Trystan Magnuson up; Joey Devine down (transactions)

By Jason Wojciechowski on July 27, 2011 at 2:55 PM

Trystan Magnuson has been called back up from Sacramento to take the place of Joey Devine, who's been optioned. The last I saw of Devine, he was coming out of a game clutching his back. He turned out to be fine in one sense because while I was on vacation, he pitched three times. His results were horrible, though, as he allowed four walks and three hits against just one strikeout in thirteen batters faced. Something may not be right with Devine, and it makes sense to have him figure out what that is in Sacramento rather than Oakland if it ends up not being a Disabled List issue.

Trystan Magnuson is really tall, and his fielding "independent" results are better than his ERA -- five whiffs, one walk, one homer in 27 batters. The problem is the seven hits. Five of those, though, including the one homer, came in one outing, an 11-1 loss against Minnesota. Magnuson followed that up (42 days later) with an excellent outing against Florida that nearly helped the A's come back from an early deficit. He gave up little hard contact, leading to just one hit in eleven batters.

In the end, of course, which is the real Trystan Magnuson hardly matters, and not just because the A's are [I don't even want to look] games out of first place. He's the eighth man in the bullpen1 and should only pitch if Guillermo Moscoso gets blown up again. A mopup guy on a 42-55 team is a sad thing to behold, but hey, there are probably worse jobs.

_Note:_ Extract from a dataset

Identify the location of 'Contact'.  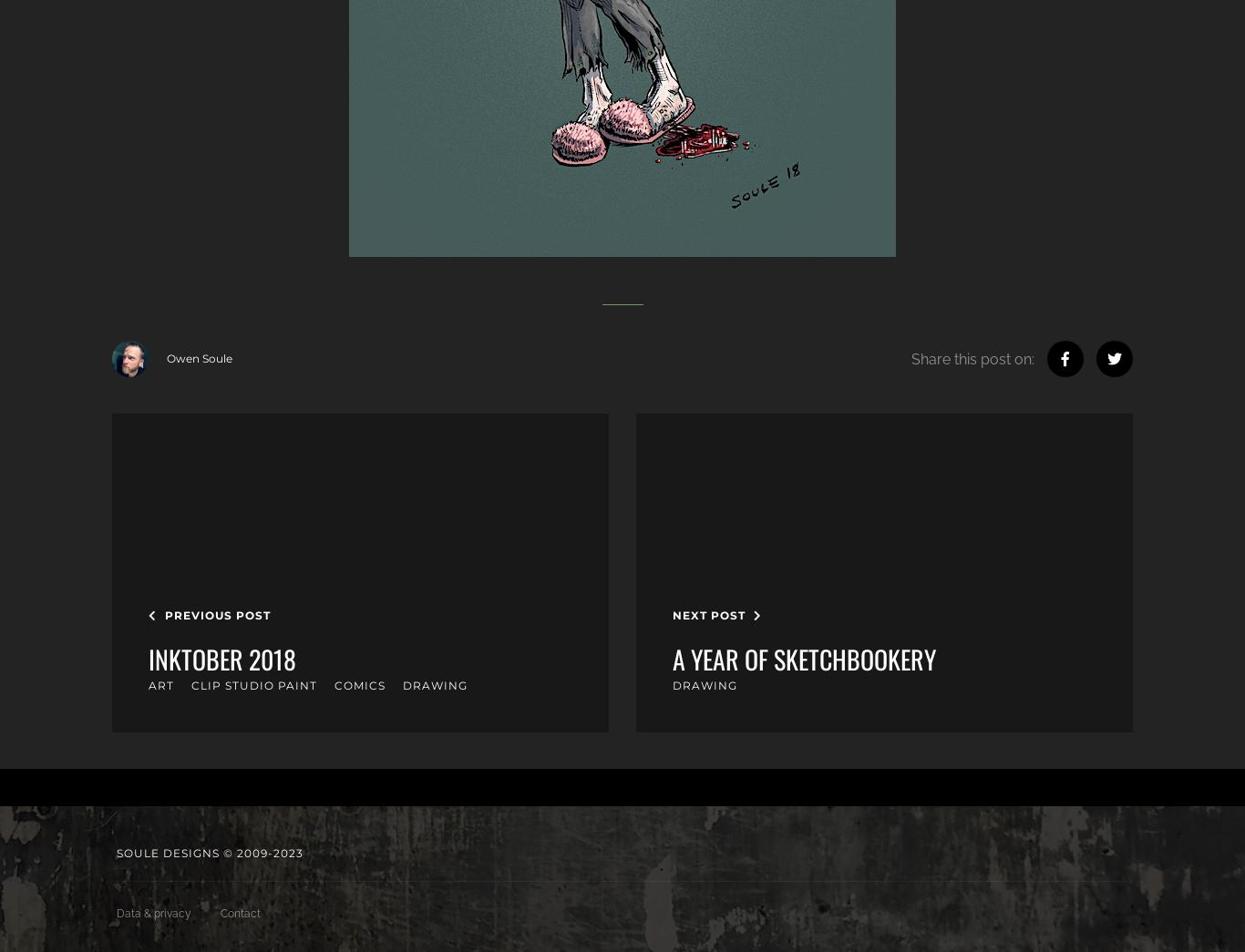
(241, 913).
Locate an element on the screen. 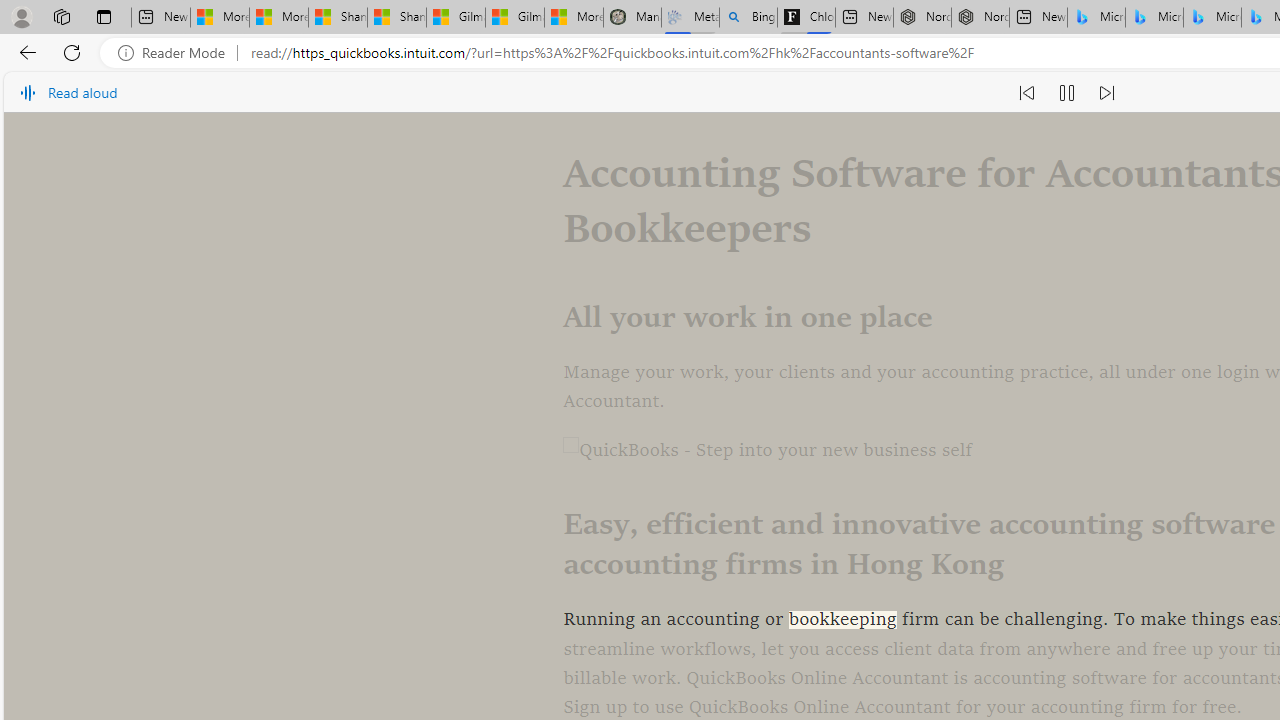 The image size is (1280, 720). 'Microsoft Bing Travel - Shangri-La Hotel Bangkok' is located at coordinates (1211, 17).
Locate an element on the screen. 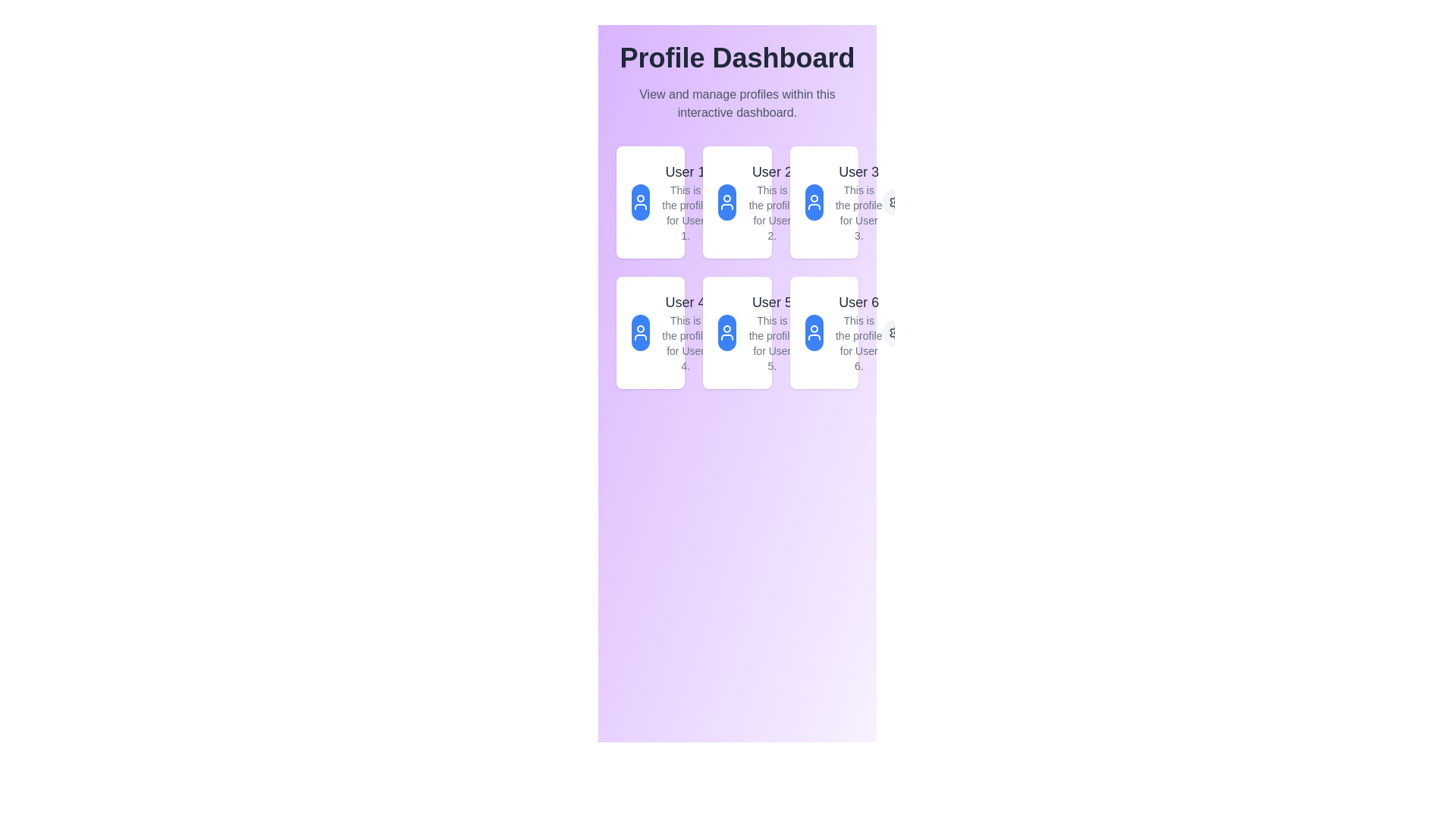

Yes, despite all this, when Joey Devine goes to Sacramento, up comes not 
Chris Carter or Adam Rosales or Adrian Cardenas or (after a Daric Barton 
60-day DL move) Andy LaRoche or Matt Carson or Kevin Kouzmanoff or Jai 
Miller, but Trystan Magnuson. Not a single guy I listed is 
super-amazing, but c'mon, we're talking about a bench player on the 
*A's*.

  1. Yes, the A's still have eight relievers despite running Trevor Cahill, Brandon McCarthy, and Gio Gonzalez out to the hill three days out of five. And despite having, in Kurt Suzuki and Cliff Pennington, hitters at the bottom of the order for whom a team might sensibly sub in a replacement in certain situations. And despite figuring you might need to get Hideki Matsui or Josh Willingham out of left field late in a game for both defensive and old-knees reasons. And despite the worst pitcher in the bullpen, Fautino "The Mormon," being someone who's sometimes viewed (optimistically, sure, but what else do we have?) as a future closer.